Here’s how the DoubleClick Direct system works: As an advertiser, I specify how much I am willing to pay per action. My ad then goes up on a bunch of different sites--some small, some large--that have extra ad space inventory. Then, using a natural-selection algorithm, DoubleClick monitors to see which sites are the most successful at generating leads for my ad. Once it decides, my ad will be pulled off other sites and left just on the good ones.

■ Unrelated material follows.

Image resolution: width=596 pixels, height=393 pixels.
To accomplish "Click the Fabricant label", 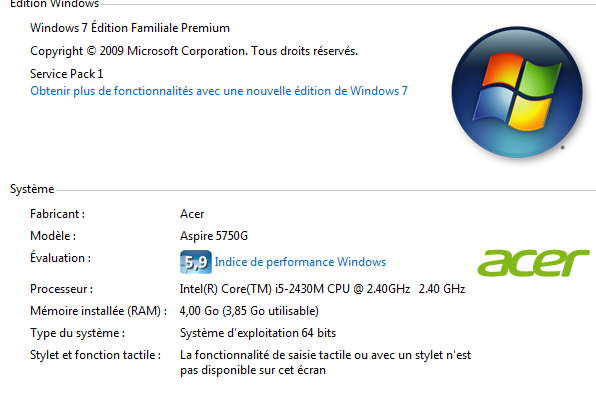I will click(x=57, y=214).
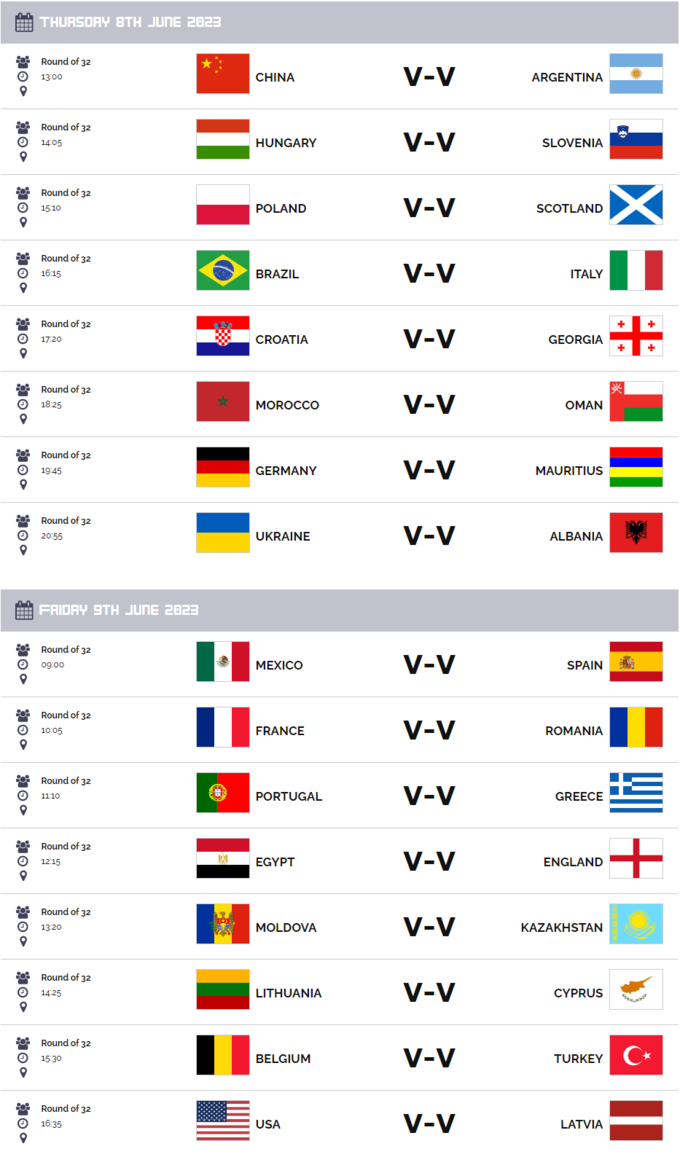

“The most important implication for Web sites is that their ad space inventory becomes very, very fluid,” Millard says. A site might choose to sell 60% of its ad space to brand-name advertisers and keep the remaining 40% free for use by DoubleClick Direct. But if the site suddenly needed more space for an important advertiser, it could quickly “take back” the direct-marketing ad space and those ads would be automatically routed somewhere else.
It’s a clever system, but some Web sites worry that the cost-per-action model will devalue the ad space they sell to advertisers on a cost-per-view basis.
As Jakob Nielsen, a distinguished engineer at Sun Microsystems Inc. who studies the future of the Internet, points out, 99% of the people seeing an ad online don’t even bother clicking on it. Those kinds of numbers may push advertisers toward a model more suited to rational cost-profit calculation--but one that may be less lucrative for Web sites.
Neither Narrowline nor DoubleClick Direct has quite hit on a system that will completely satisfy both Web ad buyers and sellers. However, they both show the direction the industry needs to go to ensure that the Web fulfills its promise of supporting many different sites for many different audiences. The alternative is too dismal to consider.